A ÚLTIMA VIAGEM (FINAL)
Os filhos, bons filhos, prometeram à velhinha que nunca haveriam de esquecer dos pais, nunca, nunca. Mas se revoltaram; se o pai estivesse ali as coisas seriam diferentes, um pouquinho mais amenas. Chegou a manhãzinha. O médico havia dito que só um milagre salvaria a paciente... o milagre não aconteceu. Choro, lágrimas, desmaios, tudo que acontece em casos idênticos aconteceu ali. O velório foi no necrotério municipal. O povo do bairro do Bracaiá veio inteiro e tudo se consumou.
Vamos agora deixar por conta do óbvio o sepultamento e o retorno dos três filhos e o reinício de uma outra vida, se é que se pode chamar de vida três solteiros órfãos e uma fazendola abandonada por cuidar. Voltemos nossa atenção à Dona Cremilda. Nos últimos instantes de vida aqui na Terra, ela, rezando alto, pediu a Deus que olhasse por seus queridos filhos na Terra, que ela sabia não ter cumprido o seu dever de cristã, mas estava disposta a expiar as suas faltas cometidas na juventude e que ficara em segredo somente entre ela e Agenor. Que hoje ela sabia ter de pagar o seu grande pecado cometido. Cristo já nos disse que: “Não tomeis o bom por bom nem o mau por mau” e “Não julgueis para não serdes julgados”. Lembrando estas palavras de Cristo ela entrou em agonia até completar o óbito.
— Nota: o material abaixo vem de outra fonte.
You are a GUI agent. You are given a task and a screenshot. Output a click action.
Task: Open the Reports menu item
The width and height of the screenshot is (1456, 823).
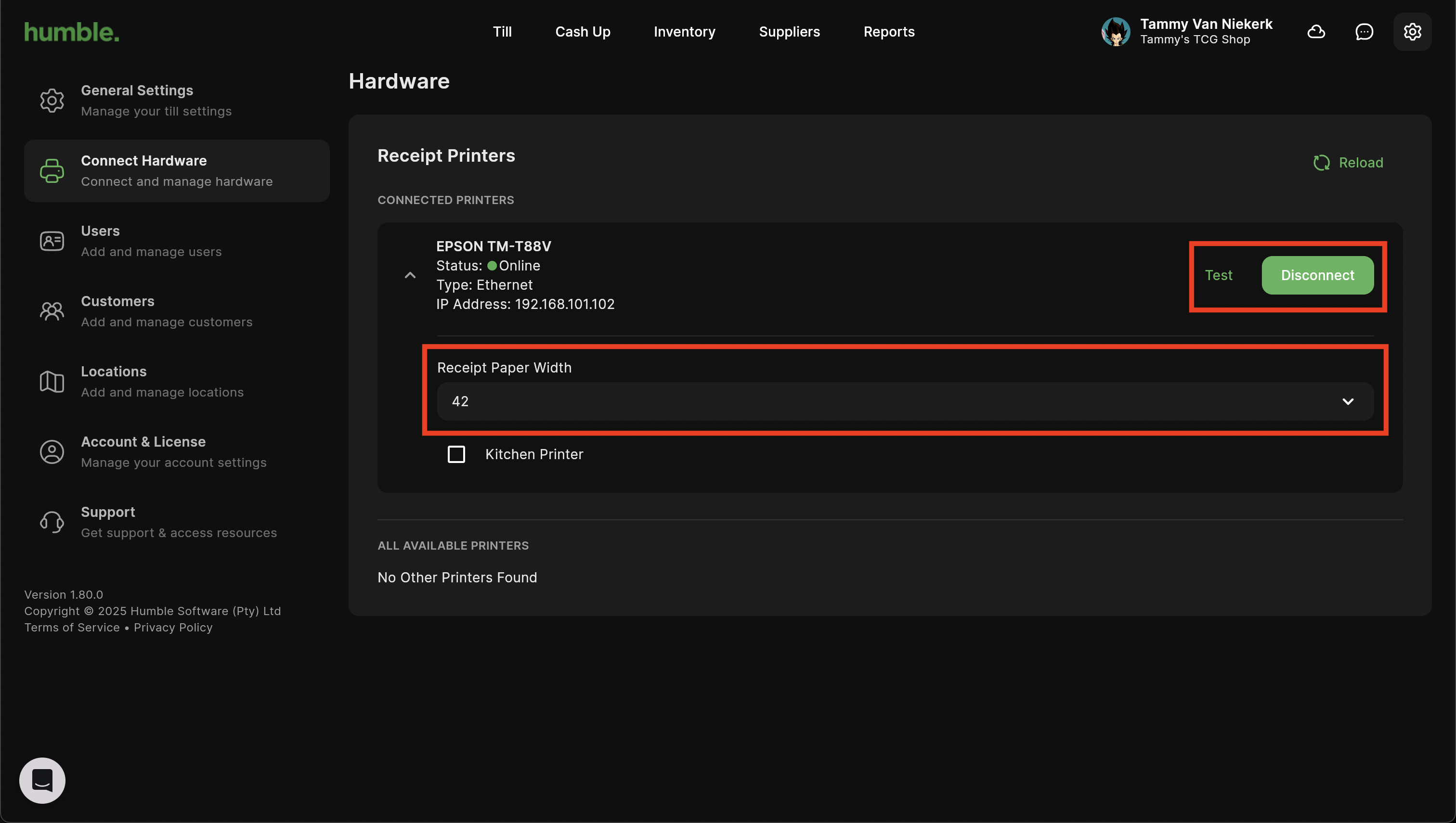pyautogui.click(x=888, y=32)
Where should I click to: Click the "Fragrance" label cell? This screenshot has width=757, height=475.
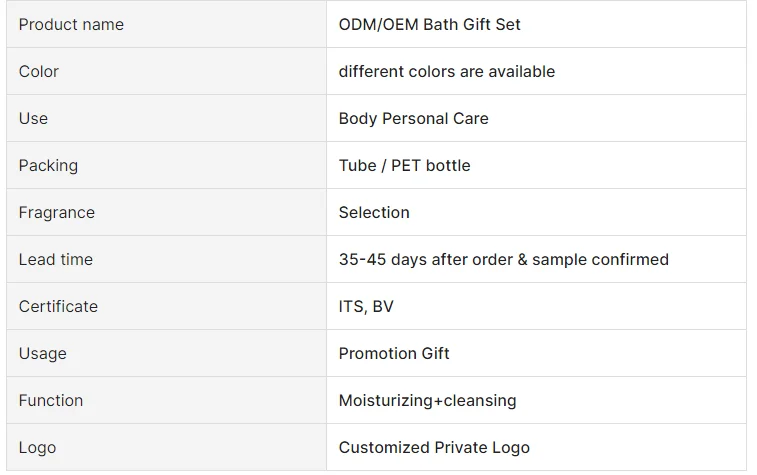tap(57, 212)
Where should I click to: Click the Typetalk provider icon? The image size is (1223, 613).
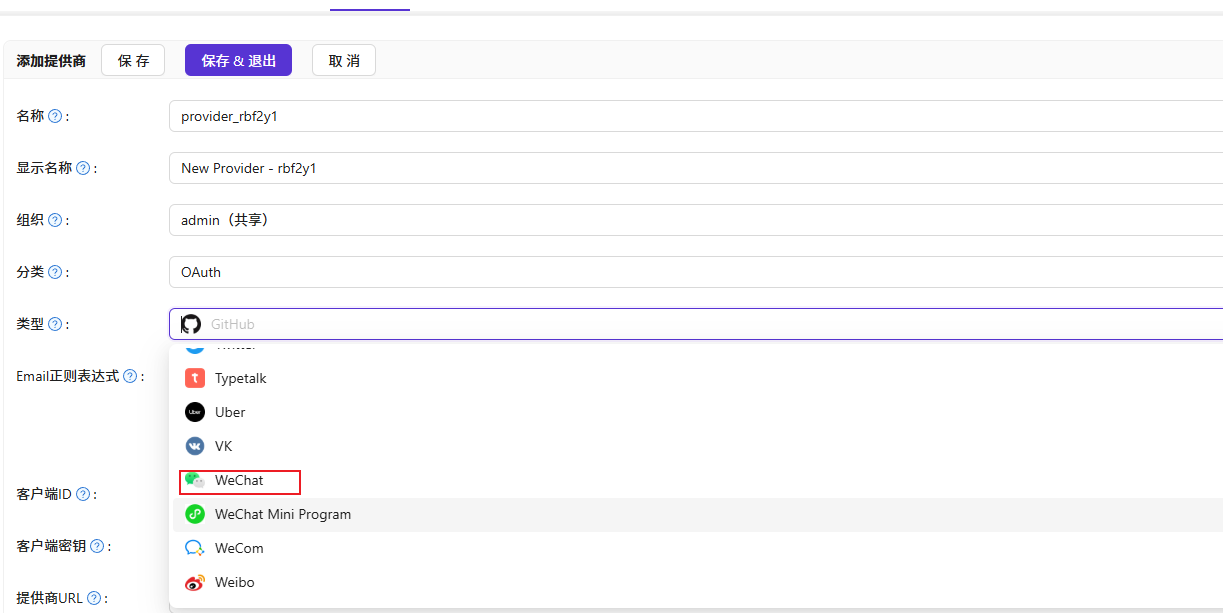(195, 378)
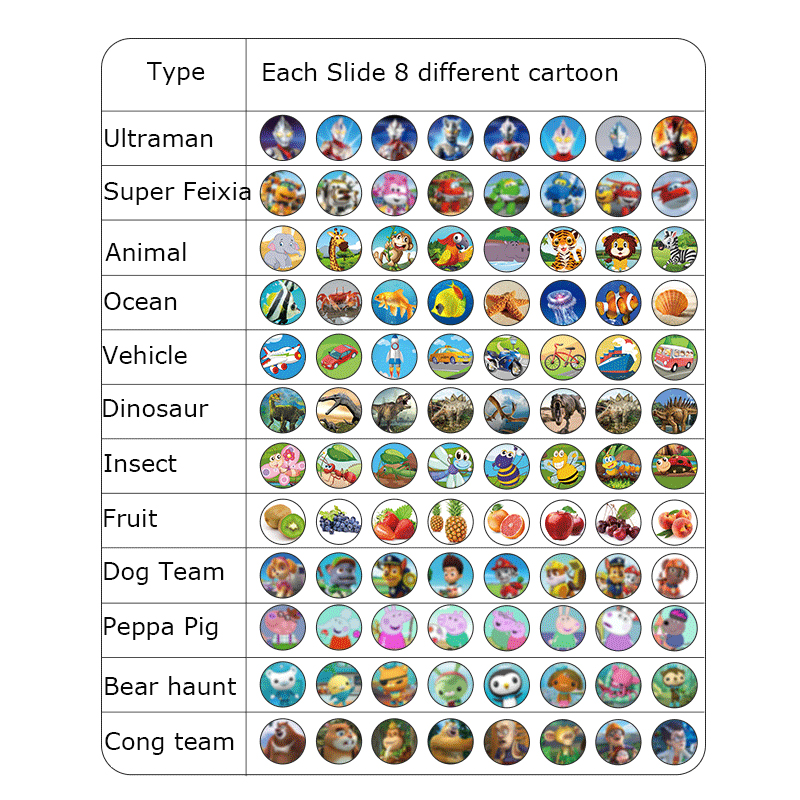
Task: Click the Ultraman row label
Action: [159, 139]
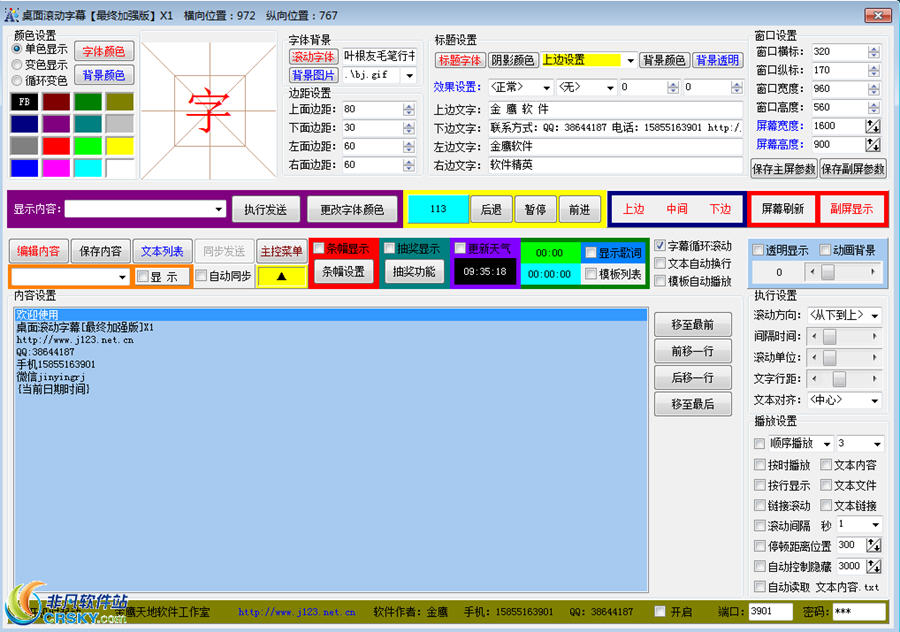Switch to the 中间 tab
The height and width of the screenshot is (632, 900).
[676, 209]
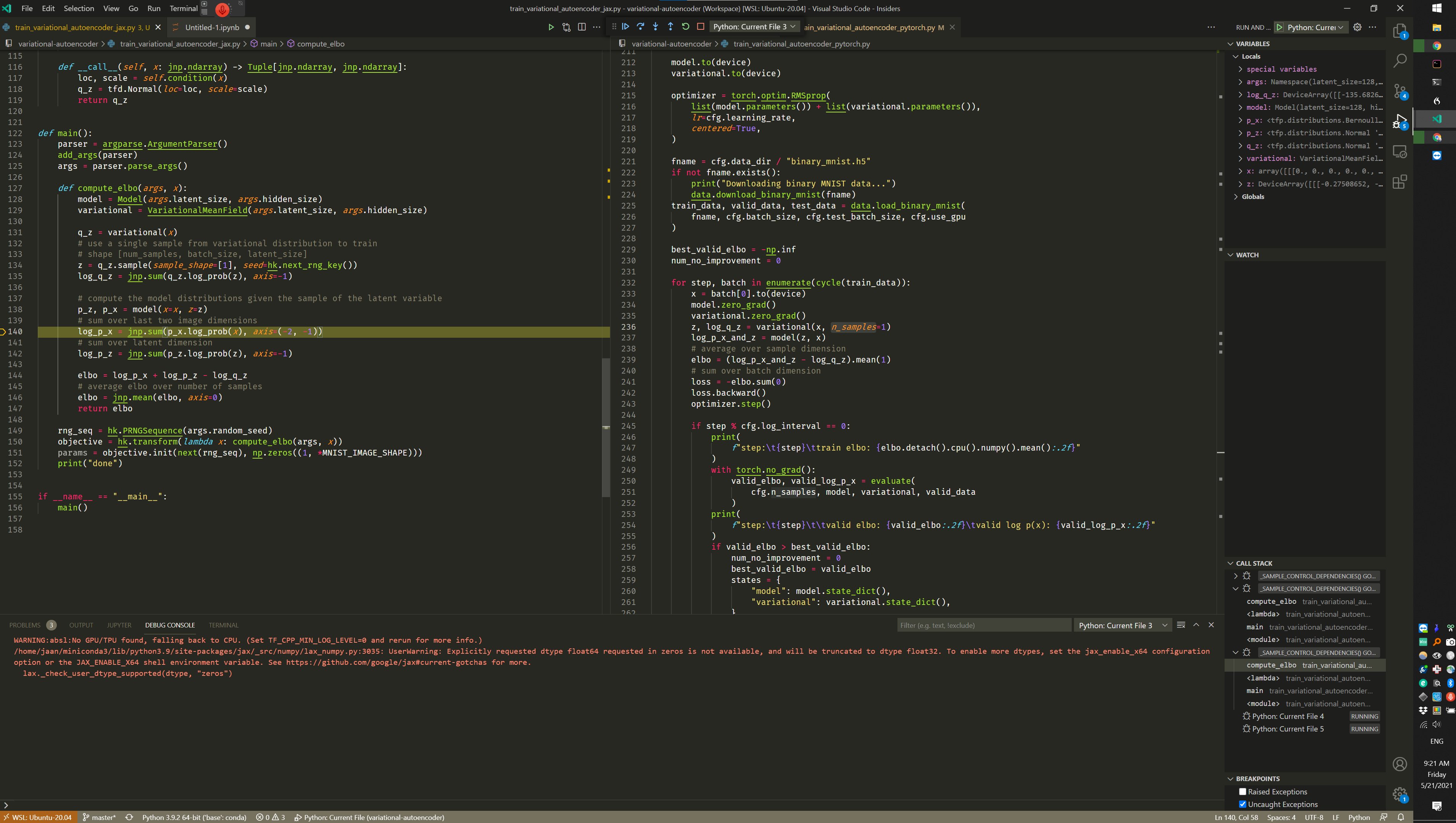Image resolution: width=1456 pixels, height=823 pixels.
Task: Switch to the TERMINAL panel tab
Action: pos(223,625)
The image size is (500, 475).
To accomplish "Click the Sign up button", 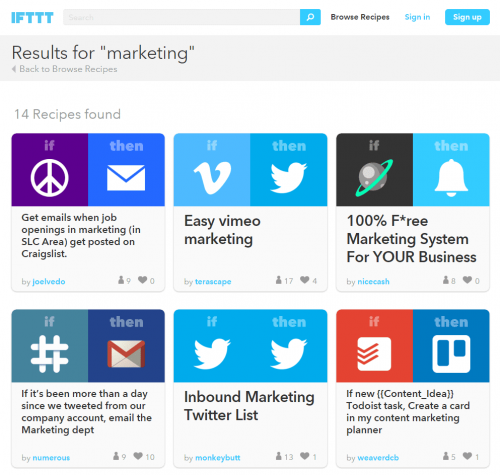I will 467,17.
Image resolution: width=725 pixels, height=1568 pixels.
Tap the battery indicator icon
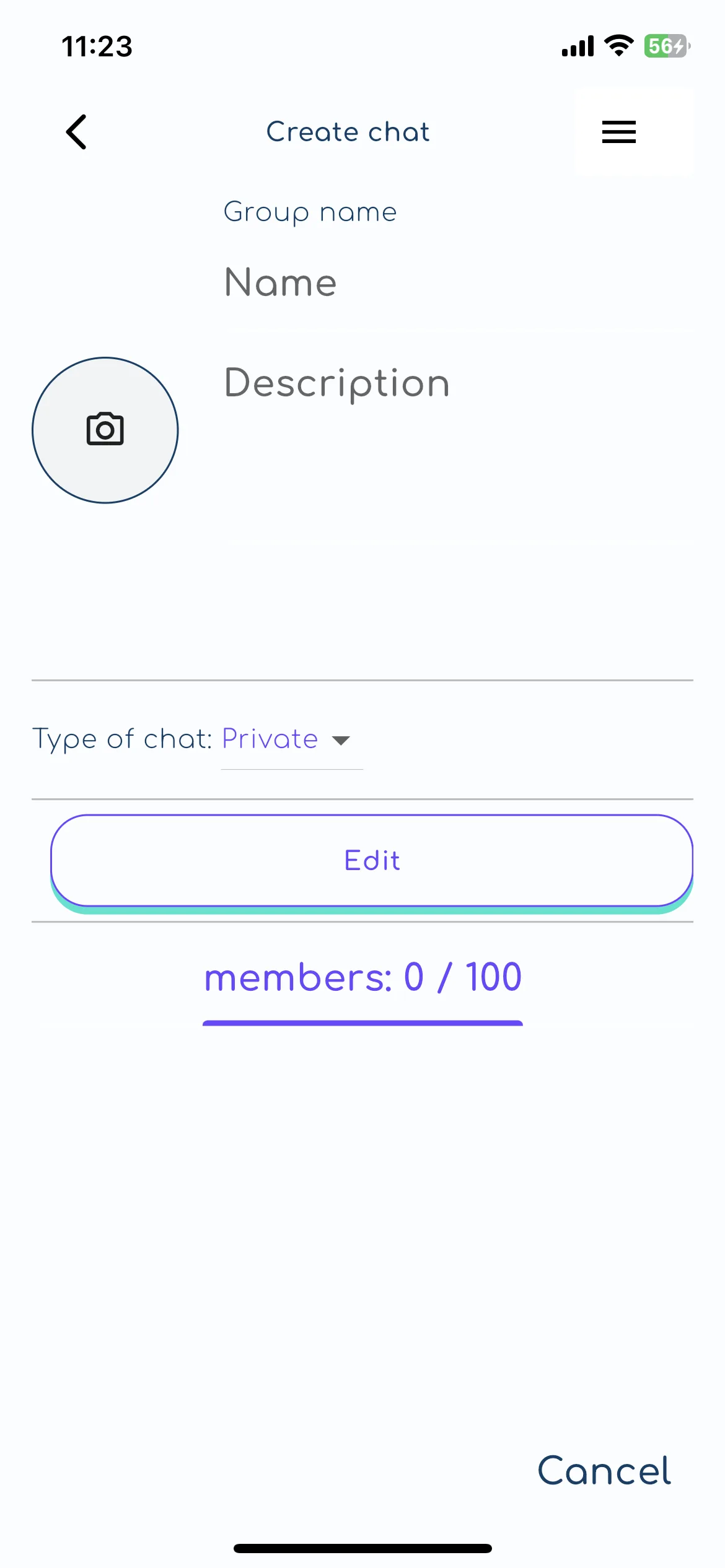pyautogui.click(x=667, y=46)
O tempo passou. Depois de um longo período de aflição na escuridão total, sem saber a quem mais apelar, o espírito de Dona Cremilda expiou os martírios necessários para a sua evolução espiritual. Quando conseguiu abrir os olhos, pode ver que estava num terrível pantanal, entre os réptis peçonhentos, como cobras de todos os tamanhos, rãs, sapos, escorpiões, etc. que lhe faziam companhia e se enrolavam em seu corpo fluídico. Quanto mais o espírito tentava sair dali mais afundava e mais os bichos corriam pelo seu corpo. Ao ver-se naquele inferno o espírito de Dona Cremilda começou a gritar pelos santos de sua devoção que lhe tirassem dali, mas ninguém aparecia. Quando esqueceu um pouco dos réptis peçonhentos e levantou os olhos para a margem desse orco terrível, viu uma mão estendida para ele e ouviu uma voz:
— Vem querida, o seu sofrimento já acabou. Era Agenor, vestido inteiro de branco entendia-lhe a mão para o divino socorro. Ao sair do orco em que ficou, nem sabe quanto tempo, o espírito de Dona Cremilda percebeu que estava limpo daquela lama pegajosa e já podia ver tudo. Abraçou Agenor e perguntou-lhe:
— Meu amor, o que aconteceu com você?
Agenor responde:
— Eu fui assaltado na minha última viagem, pois ia levando jóias para você e relógios de ouro para nossos filhos, tudo de muito valor e nesse assalto tiraram-me também a vida, mas já pedi ao Pai que perdoe aos rapazes que me fizeram isso e eles serão perdoados. Mas agora é muito cedo para recordações. Vamos para casa, você vai gostar. Eu fiquei muito tempo cuidando da casa e do jardim no qual plantei todos os tipos de flores que você gostava e outras tão lindas que não existem na Terra. Não é somente uma casa, mas uma chácara divina que ganhei de Jesus pelo meu pequenino trabalho na seara da caridade. Com a permissão dos mentores espirituais dei um nome à nossa chácara, um nome lindo.
— Qual o nome? perguntou o espírito de Cremilda.
E Agenor respondeu:
— É um nome lindo, nome de rainha, nome de pessoas bem sucedidas em tudo que fazem. Chama-se CHÁCARA ELIZABETH, mas isto, teremos muito tempo para conversar, não se preocupe agora.
Pegando na mão do espírito de Cremilda, Agenor, também espírito, subiram pelo infinito, volitando livres, felizes, leves, para a nova morada. Nesse instante, na Terra, lá longe, naquele planeta azul, na cidade de Salé, os sinos repicaram para a missa do Domingo de Ramos. E os seus filhos, vestidos com roupas novas, sapatos brilhantes, numa charrete puxada por dois cavalos brancos, levando ramos para o padre benzer, chegavam à Igreja e eram cumprimentados pelo povo que os chamava de senhores. Era Domingo de Ramos.